In the data below, find the line containing "Task: Bookmark this post"; transcribe it and each line after it exactly, through the last, skipping pictures.

[Data extract Boundary: Start]

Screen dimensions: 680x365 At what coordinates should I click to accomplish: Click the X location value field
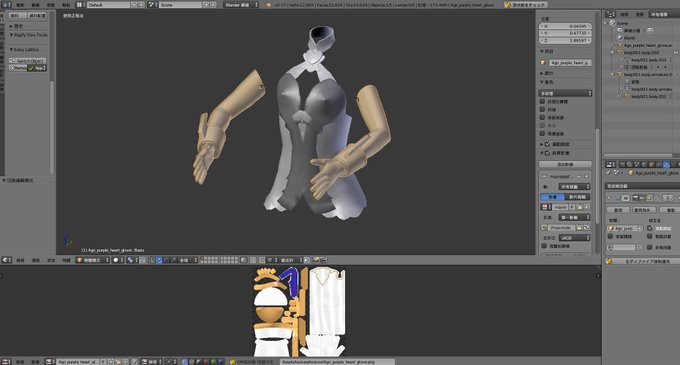pyautogui.click(x=565, y=26)
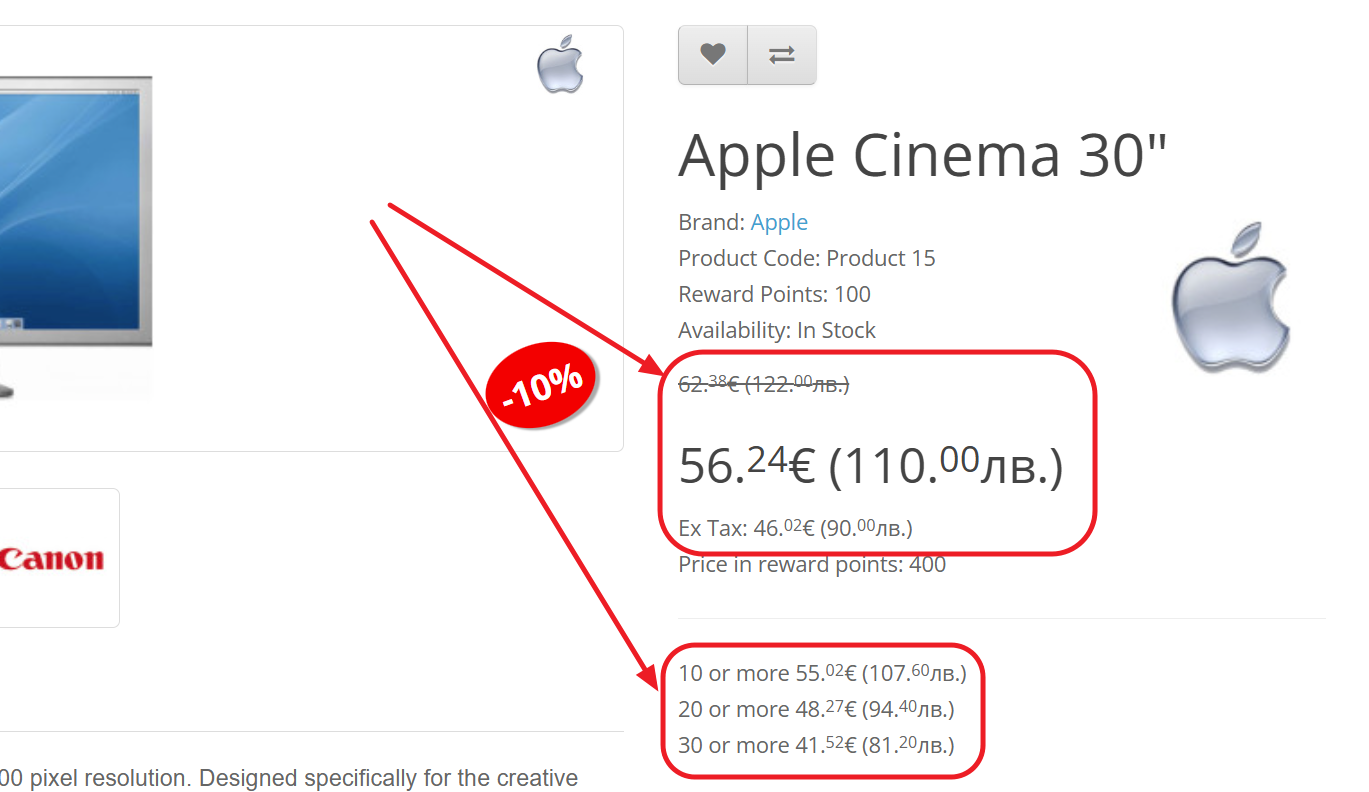1369x792 pixels.
Task: Click the small Apple logo on product image
Action: [560, 65]
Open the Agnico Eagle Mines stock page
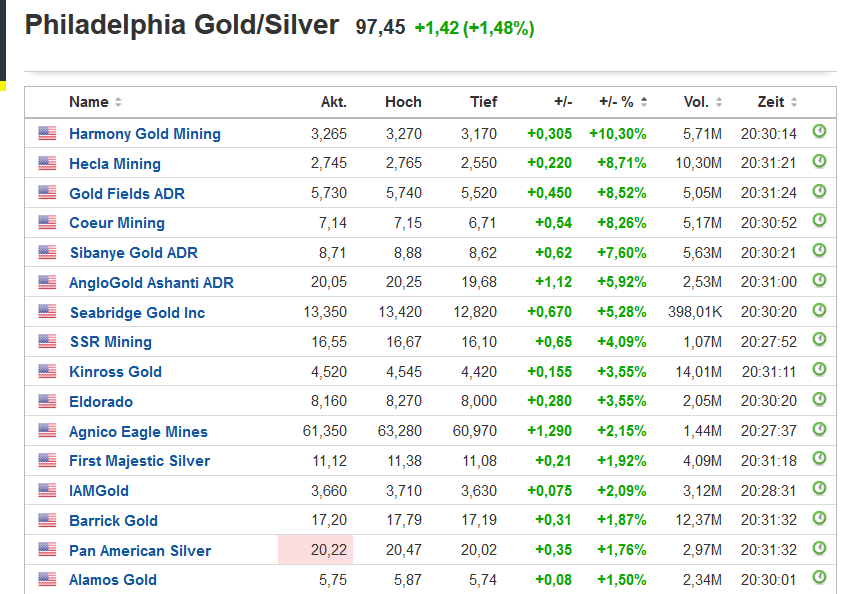The width and height of the screenshot is (842, 594). (x=138, y=432)
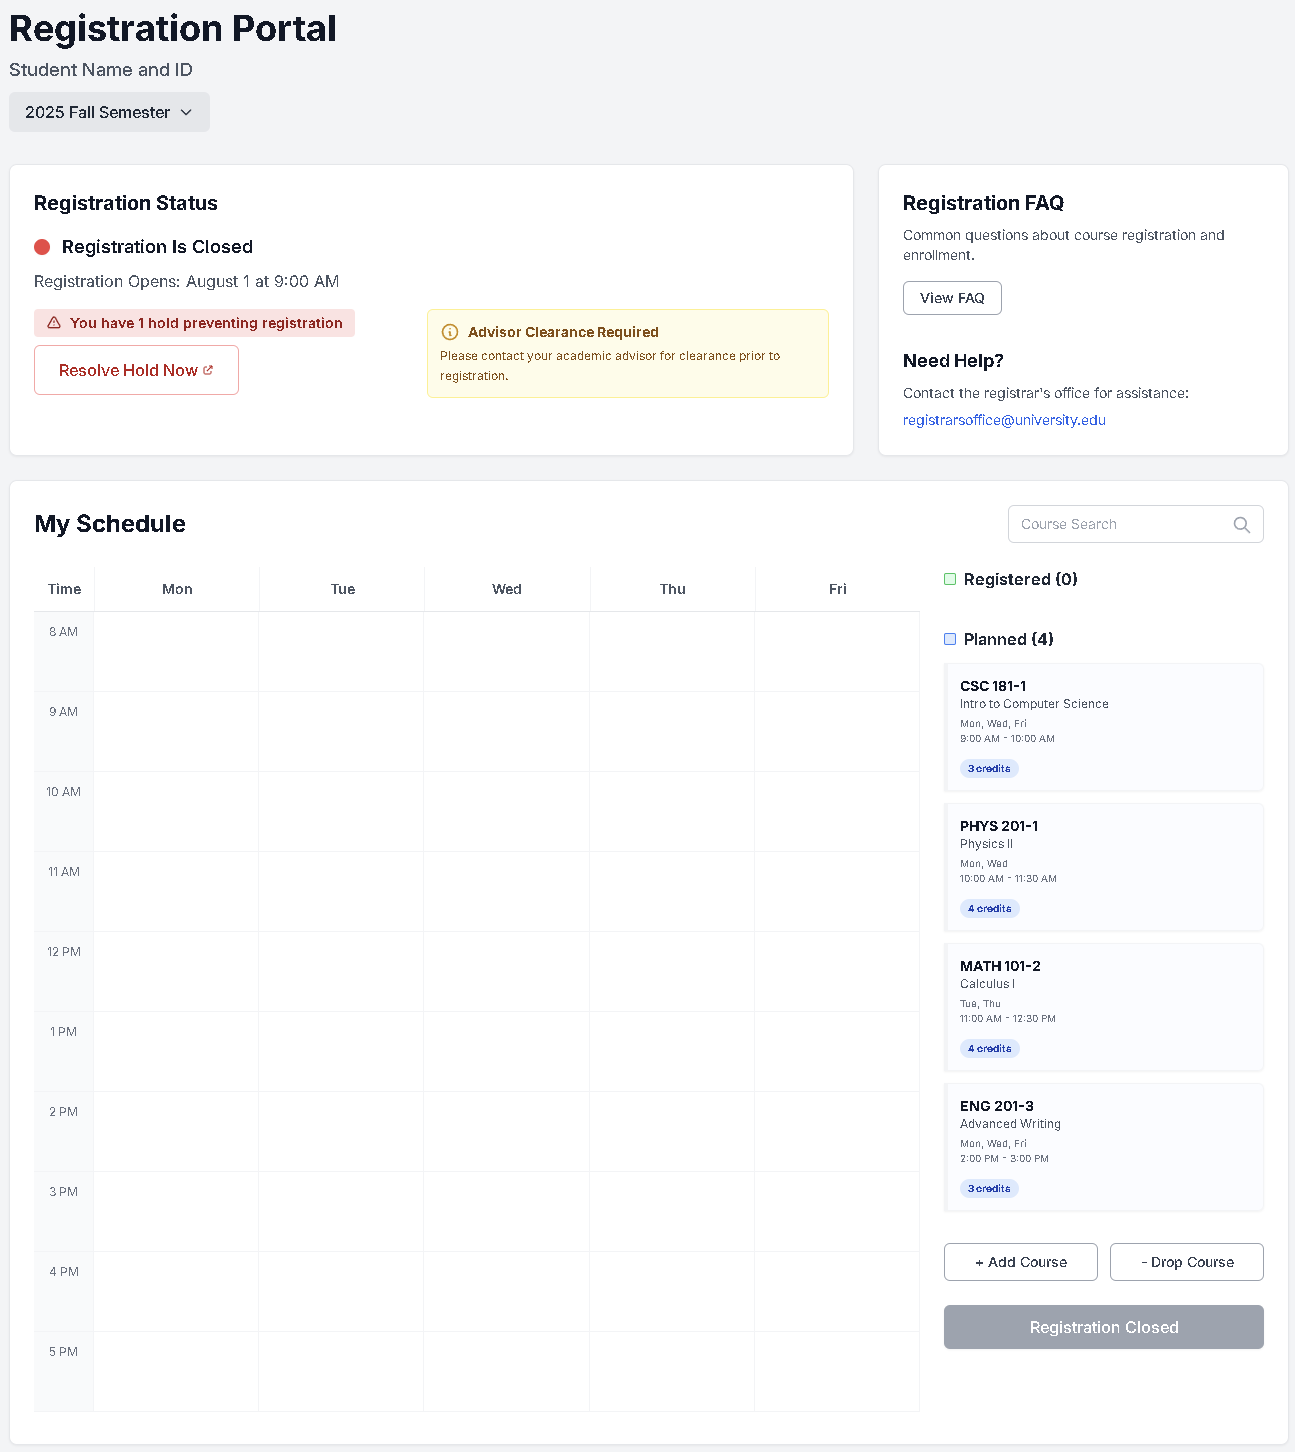
Task: Open the 2025 Fall Semester dropdown
Action: point(109,112)
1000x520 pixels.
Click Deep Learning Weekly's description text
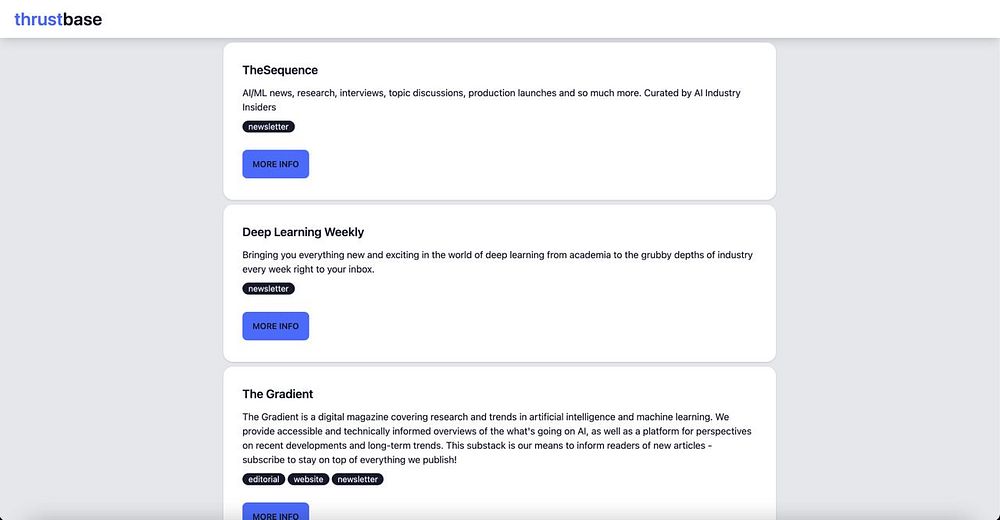tap(497, 262)
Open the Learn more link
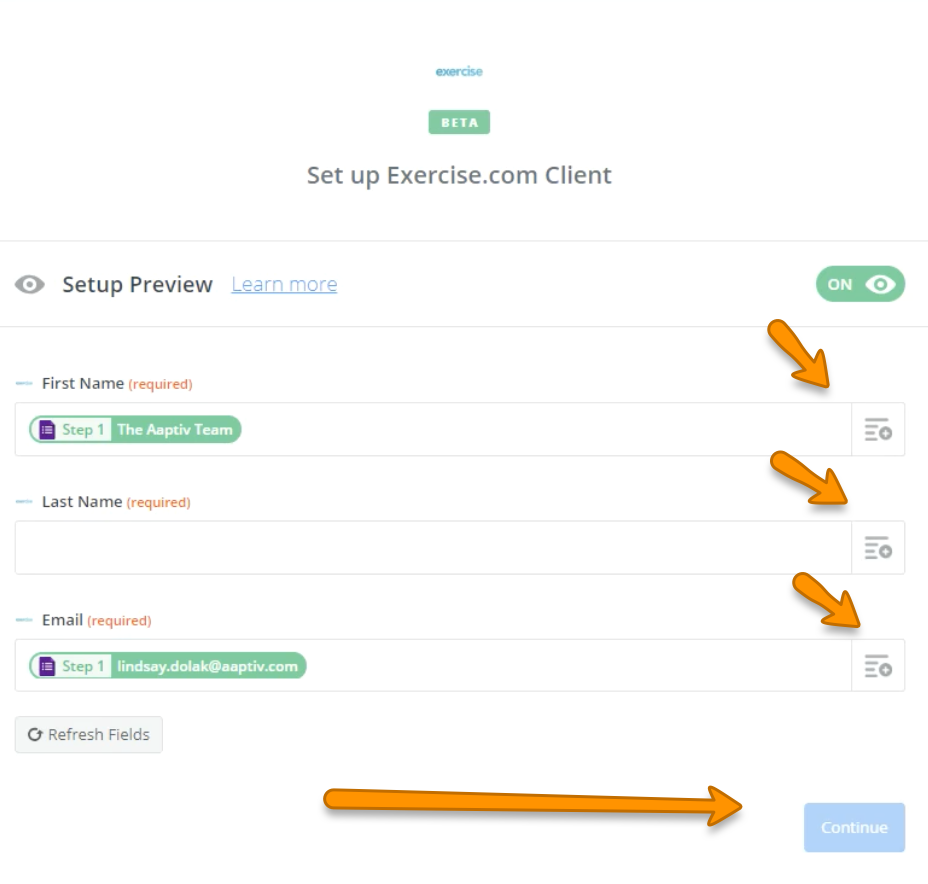 (284, 285)
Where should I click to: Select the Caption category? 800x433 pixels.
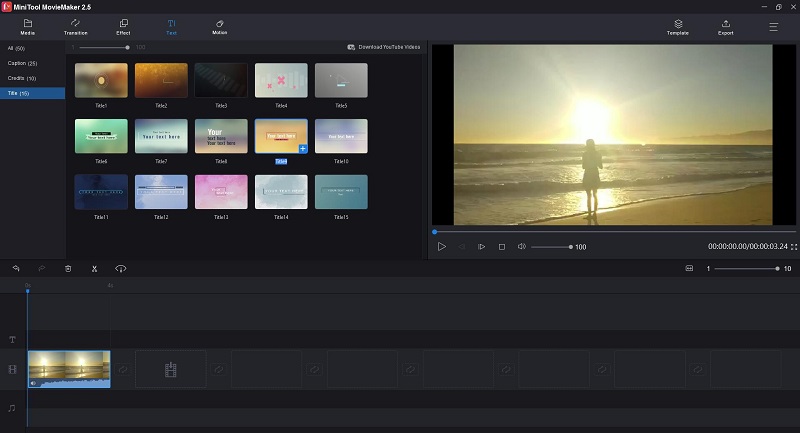[22, 63]
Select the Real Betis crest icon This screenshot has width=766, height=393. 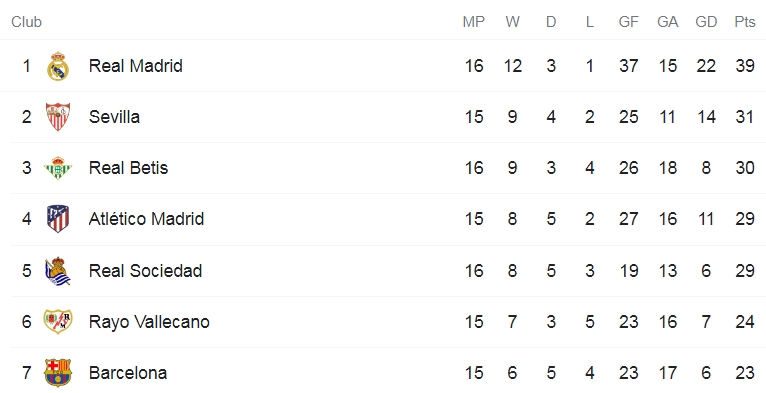pyautogui.click(x=58, y=168)
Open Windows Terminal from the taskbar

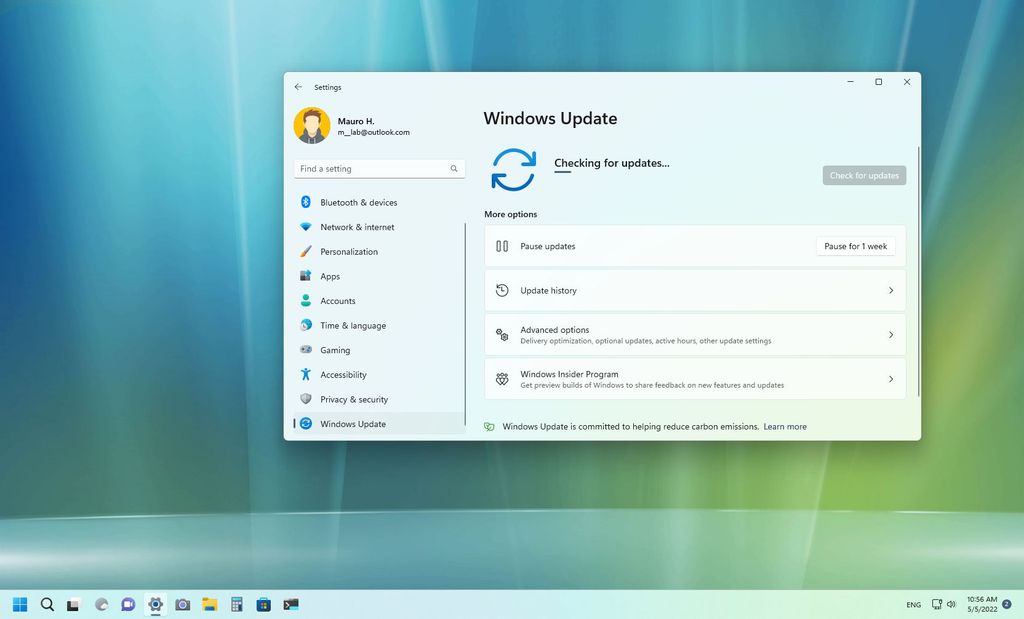click(291, 604)
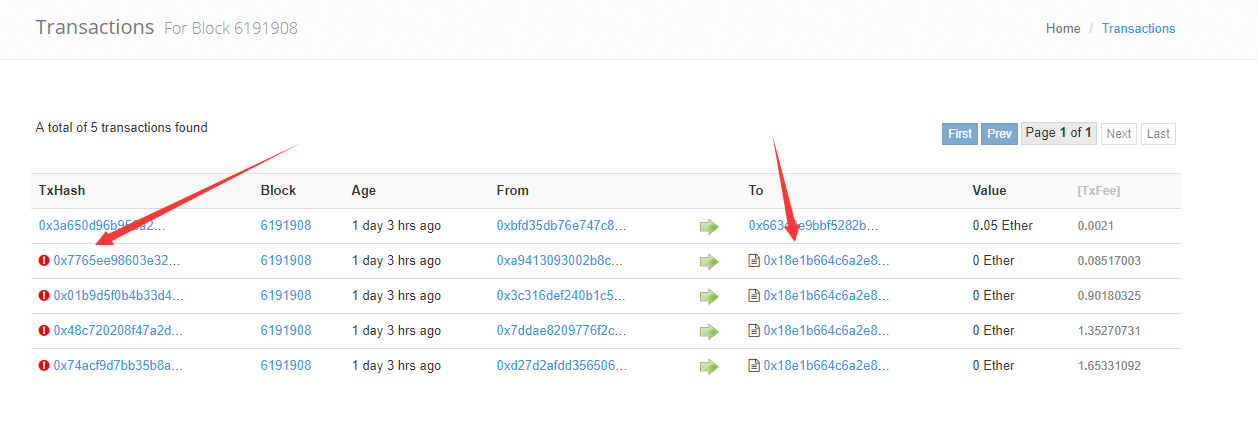The width and height of the screenshot is (1258, 426).
Task: Click contract document icon in 0.90180325 fee row
Action: (x=754, y=296)
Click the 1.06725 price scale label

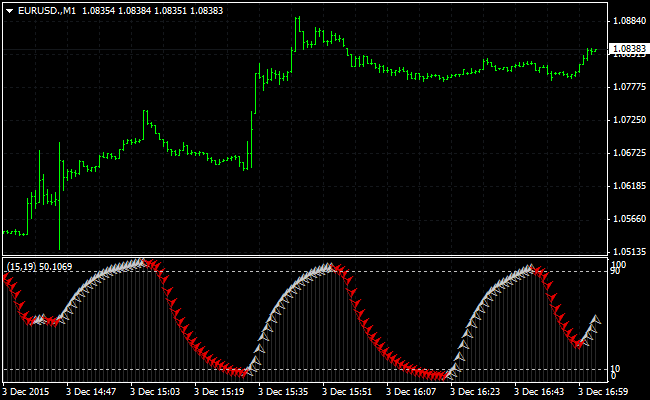tap(628, 153)
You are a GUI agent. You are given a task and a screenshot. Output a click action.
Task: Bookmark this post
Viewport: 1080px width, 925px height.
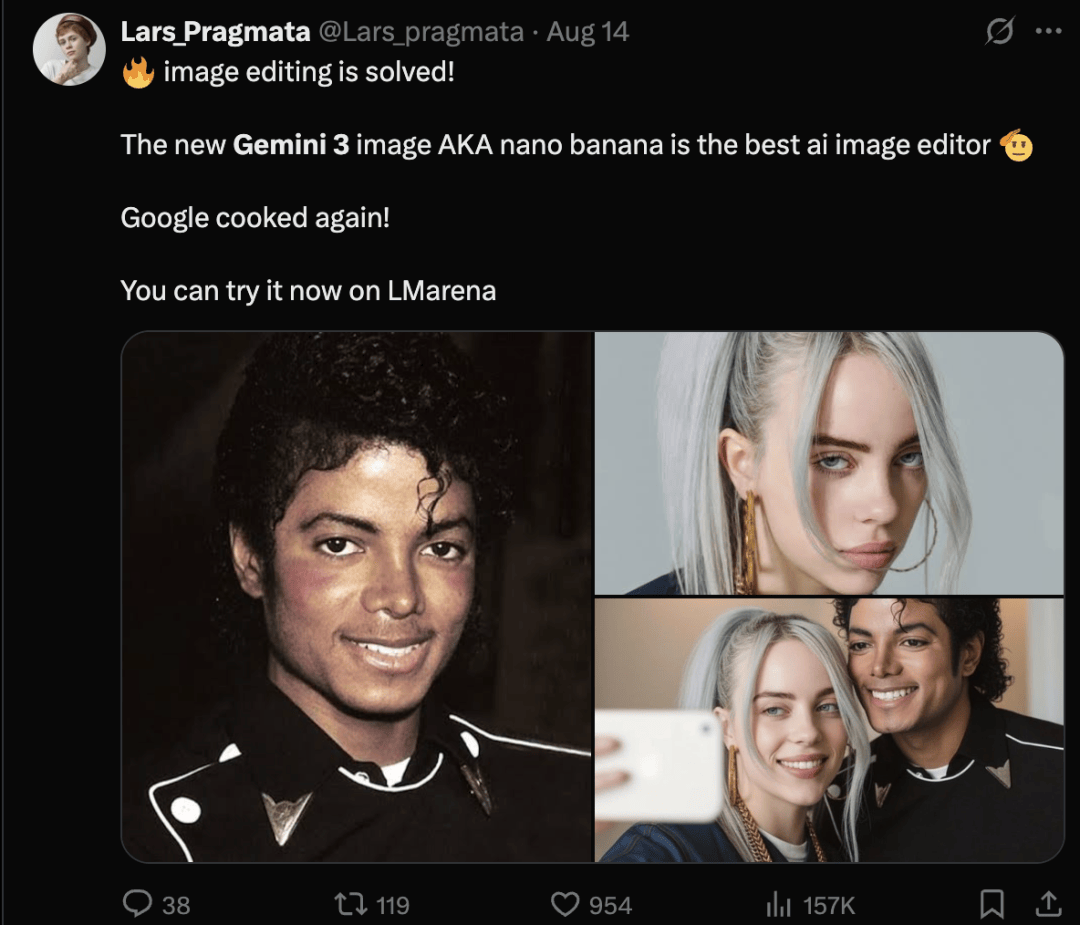(991, 904)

[Data extract Boundary: End]

• **Written response**
Task: Bookmark this post
Viewport: 1080px width, 925px height.
(991, 904)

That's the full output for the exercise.